وَقَاتِلُوهُمْ حَتَّى لاَ تَكُونَ فِتْنَةٌ وَيَكُونَ الدِّينُ لِلّهِ فَإِنِ انتَهَواْ فَلاَ عُدْوَانَ إِلاَّ عَلَى الظَّالِمِينَ Fight them on until there is no more Tumult, and there prevail justice and faith in Allah; but if they cease, Let there be no hostility except to those who practise oppression.

This became the official motto of the group.[24] The 1990s saw al-Jamāʻah al-islāmīyah engage in an extended campaign of violence, including the targeting of tourists and foreigners. Egypt's tourism sector was negatively impacted.[25][26] Victims of campaign against the Egyptian state from 1992 to 1997 totaled more than 1200[27] and included the head of the counter-terrorism agency (Major General Raouf Khayrat), a speaker of parliament (Rifaat al-Mahgoub), dozens of European tourists and Egyptian bystanders, and over 100 Egyptian police.[28]

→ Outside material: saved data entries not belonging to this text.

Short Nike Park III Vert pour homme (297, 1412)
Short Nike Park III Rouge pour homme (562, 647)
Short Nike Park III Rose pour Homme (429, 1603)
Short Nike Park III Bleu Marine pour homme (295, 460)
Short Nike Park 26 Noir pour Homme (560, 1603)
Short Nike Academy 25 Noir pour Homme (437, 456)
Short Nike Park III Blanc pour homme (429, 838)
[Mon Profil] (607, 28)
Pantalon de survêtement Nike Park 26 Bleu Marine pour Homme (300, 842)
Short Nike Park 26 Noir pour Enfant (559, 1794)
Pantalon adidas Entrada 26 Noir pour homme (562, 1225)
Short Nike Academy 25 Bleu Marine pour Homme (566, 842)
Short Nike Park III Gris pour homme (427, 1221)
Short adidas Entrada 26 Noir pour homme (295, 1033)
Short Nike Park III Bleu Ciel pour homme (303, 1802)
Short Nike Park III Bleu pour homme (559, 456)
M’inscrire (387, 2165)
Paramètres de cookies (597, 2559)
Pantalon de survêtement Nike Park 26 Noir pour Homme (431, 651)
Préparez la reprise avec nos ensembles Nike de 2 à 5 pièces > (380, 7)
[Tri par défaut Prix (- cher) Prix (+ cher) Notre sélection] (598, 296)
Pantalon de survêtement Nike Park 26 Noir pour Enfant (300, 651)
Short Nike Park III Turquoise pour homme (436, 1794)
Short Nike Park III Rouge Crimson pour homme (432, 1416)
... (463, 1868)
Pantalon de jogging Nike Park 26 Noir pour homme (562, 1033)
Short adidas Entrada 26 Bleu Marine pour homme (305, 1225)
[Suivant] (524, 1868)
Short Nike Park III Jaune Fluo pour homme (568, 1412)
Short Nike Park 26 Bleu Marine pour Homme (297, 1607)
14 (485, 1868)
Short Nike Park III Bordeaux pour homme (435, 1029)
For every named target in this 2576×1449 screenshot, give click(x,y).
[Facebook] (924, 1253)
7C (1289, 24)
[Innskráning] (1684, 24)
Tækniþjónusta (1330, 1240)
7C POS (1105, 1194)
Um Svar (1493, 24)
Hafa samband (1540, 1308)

The 1991 killing of the group's leader, Ala Mohieddin, by security forces, led Al-Gama'a al-Islamiyya to murder Egypt's speaker of parliament in retaliation. In June 1995, working together with Egyptian Islamic Jihad, the group orchestrated an attempt on the life of President Mubarak, led by Mustafa Hamza, a senior Egyptian member of the Al-Qaeda and commander of the military branch of the Al-Gama'a al-Islamiyya. Mubarak escaped unharmed and retaliated with crackdown on GI members by the State Security and their families in Egypt.[29] Tal'at Fu'ad Qasim was arrested in Croatia in 1995.[30]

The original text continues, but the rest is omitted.